FALSE- pseudoaneurysm. This is not a “real” aneurysm but a disruption of all layers of the artery wall, resulting in bleeding that is contained by the surrounding structures, often caused by infection, trauma or graft surgery. This is an aortic dissection (see later slide)

26
Q

Things AA’s can lead to…

A

The disruption can be to the abdominal aorta or thoracic aorta (above or below the diaphragm). Thoracic aortic aneurysms are further divided into ASCENDING and DESCENDING.

The larger the aneurysm, the greater the risk for rupture

**Thrombi can develop in the dilated aorta leading to emboli and distal limb ischemia

27
Q

Causes of an AA

A

Degenerative changes due to plaque formation in the arterial wall leading to loss of elasticity, weakening and eventual dilation,
Congenital defects
Mechanical (e.g. after surgical procedure)
Inflammatory or infectious agents
Male gender and smoking place a person at a higher risk for abdominal aortic aneurysms, followed by HTN and DM;

28
Q

Clinical manifestations for AA

A

***Deep diffuse chest pain (most common)
Dysphagia
JVD
Edema of head and arms (large aneurysm can compress nearby structures like IVC/SVC-resulting in decreased venous return)
Pulsatile mass in periumbilical area slightly to Lt of midline; bruits; back pain
Epigastric discomfort; altered bowel elimination
Possible blue toe syndrome (patchy mottling of feet and toes in presence of palpable pedal pulses—from micro-emboli)

29
Q

AA Diagnostics/ Nursing Care

A

Diagnostic studies: Hx & physical; CXR; EKG; Echocardiogram; US; CT; MRI; Angiography

Collaborative &amp; Nursing care: Goal is to detect early and prevent rupture
 Small aneurysm (< 4.5cm in women, < 5.5cm in men) ----monitor size every 6 months. Keep BP low and modify risk factors.
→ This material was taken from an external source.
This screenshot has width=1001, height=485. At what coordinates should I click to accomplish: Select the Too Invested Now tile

Women have higher incidence of rupture.
 Larger aneurysms or those that interfere with aortic valve function will need repair.
30
Q

AA Complications

A

Death from rupture and bleeding into the retroperitoneal or chest cavity
Patient usually presents with pain in back and abdomen

*** Flank ecchymosis (Grey Turner’s sign)
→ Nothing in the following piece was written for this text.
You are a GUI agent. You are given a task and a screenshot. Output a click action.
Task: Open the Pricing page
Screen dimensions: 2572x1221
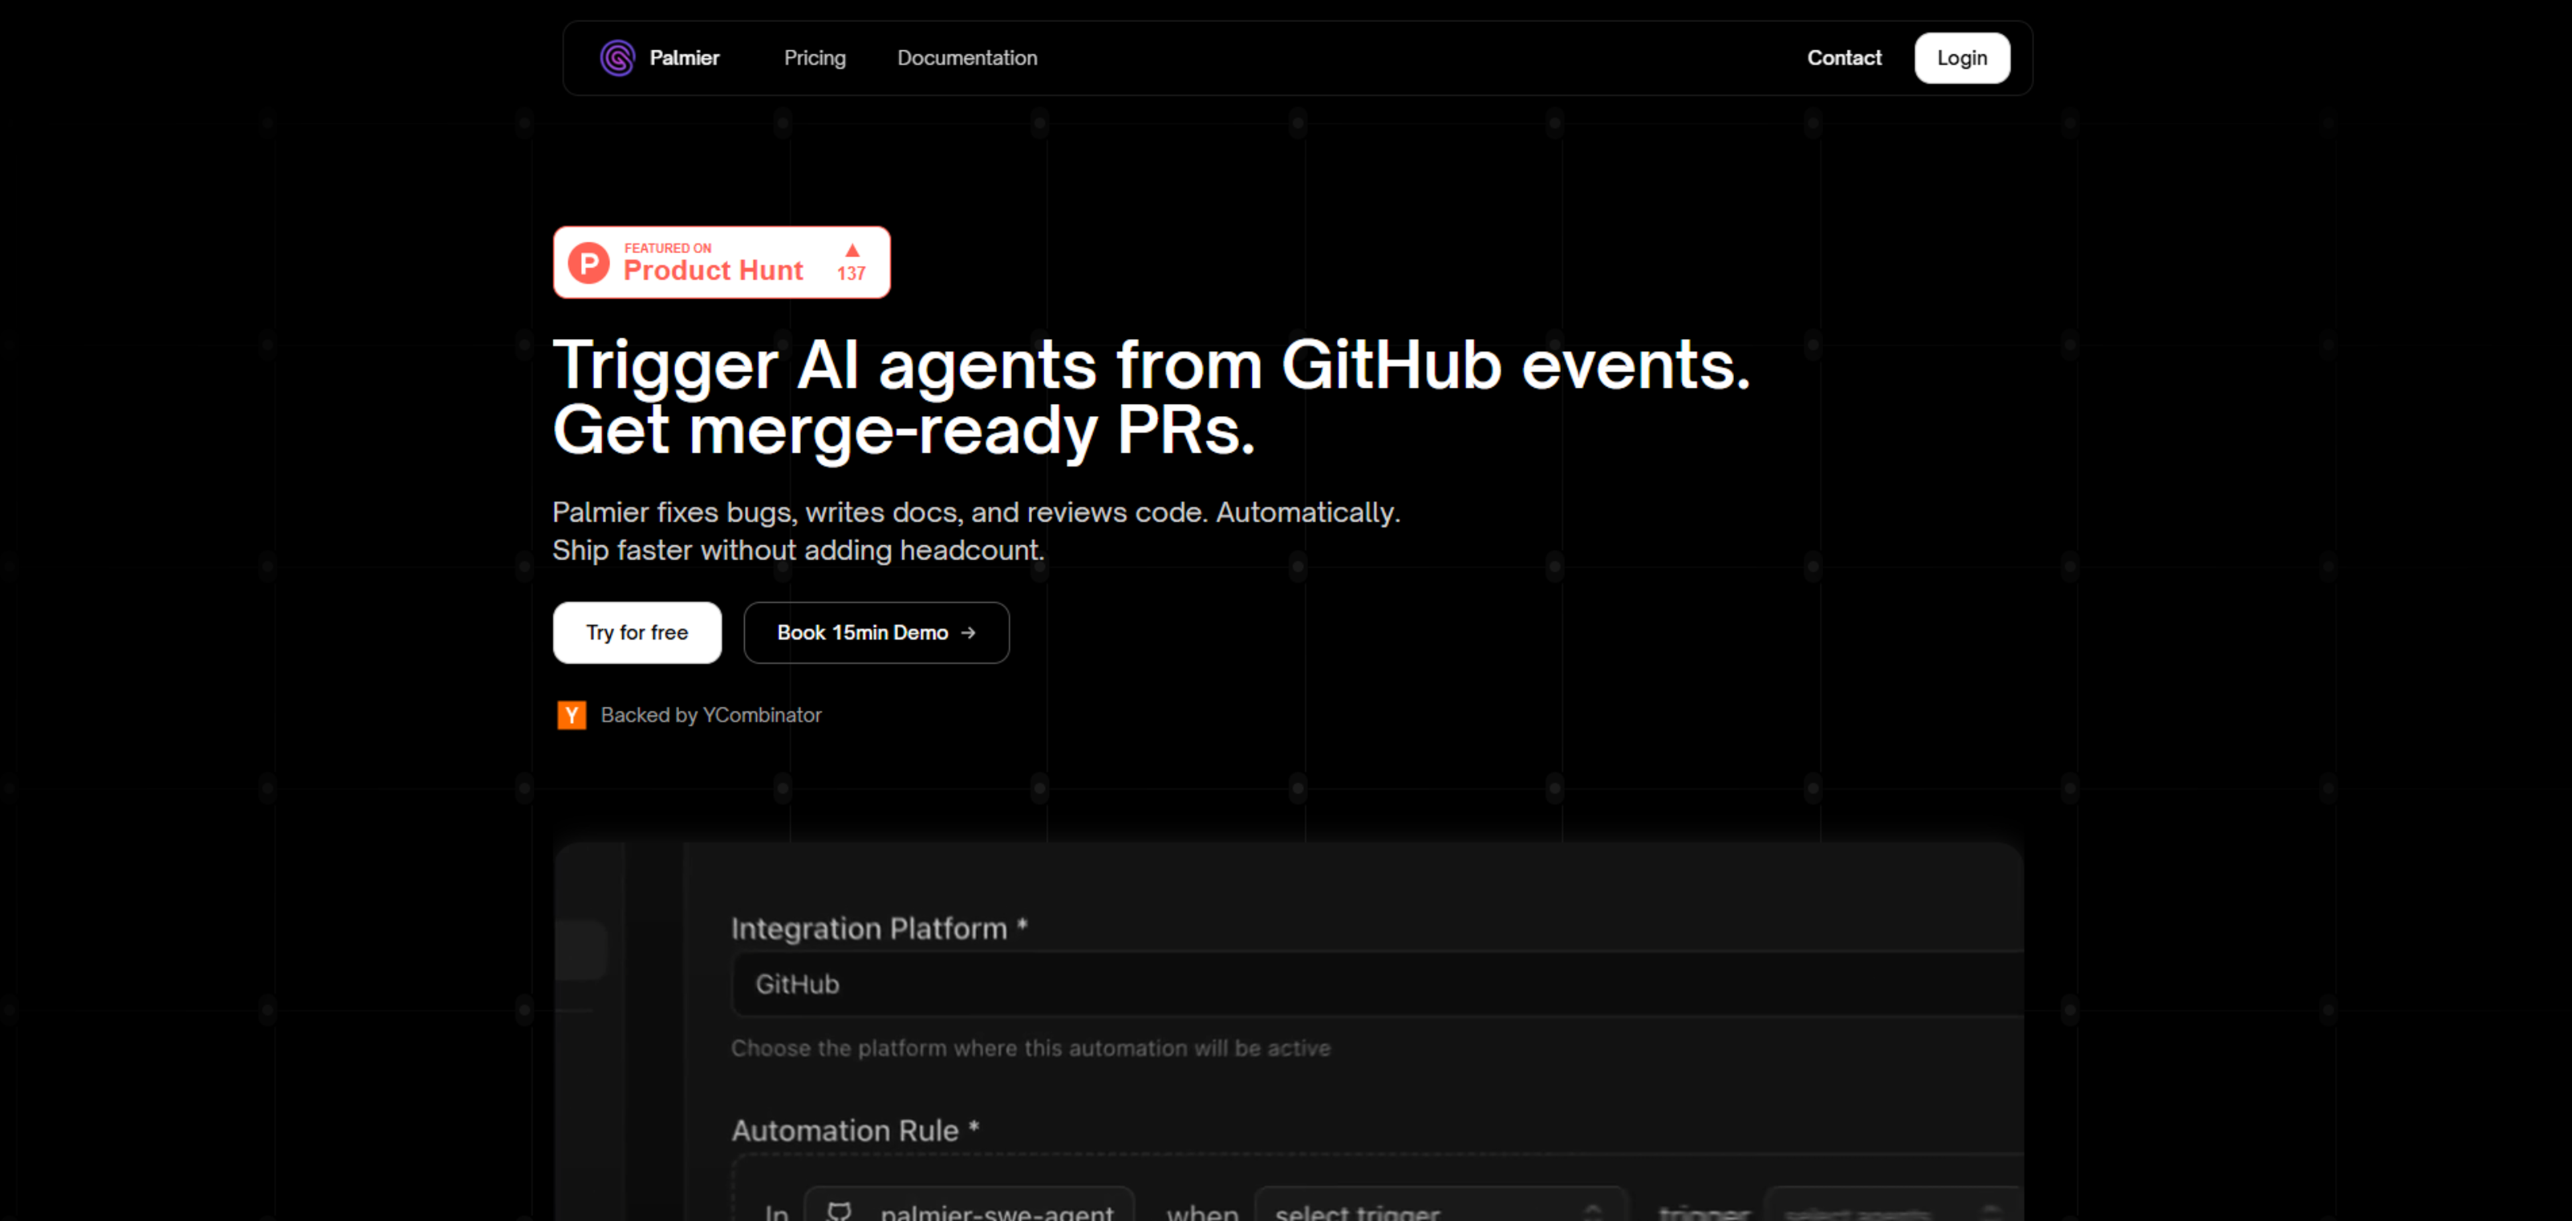815,58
Rupture results in massive hemorrhage leading to hypovolemic shock (tachycardia, hypotension, pale, clammy skin, decreased urine output, altered LOC, abdominal tenderness

31
Q

Aortic Dissection

A

Aortic dissection is a result of a tear in the intimal (innermost) lining of the artery. Blood escapes through the tear and collects between the layers of the aorta.
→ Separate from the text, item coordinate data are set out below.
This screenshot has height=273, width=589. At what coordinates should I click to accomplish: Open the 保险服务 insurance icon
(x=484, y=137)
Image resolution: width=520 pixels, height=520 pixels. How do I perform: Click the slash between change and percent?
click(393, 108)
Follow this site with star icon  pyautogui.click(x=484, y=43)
NOT the same thing as an AA
An aortic dissection is sometimes referred to as a “Dissecting Aortic Aneurysm” but there is actually no aneurysm present.

32
Q

Causes of Aortic Dissection

A

Affects men> women, usually between ages of 40-70 years.
Acute and life-threatening with very high mortality rate.
Most patients are older and have chronic HTN.
Blunt force trauma also a cause.
Pregnancy leads to increased stress on blood vessels due to increased intravascular volume.
Marfan syndrome—involves congenital defect of aortic root.
Highest stress placed on ascending aorta, aortic arch, and descending aorta below level of left subclavian artery.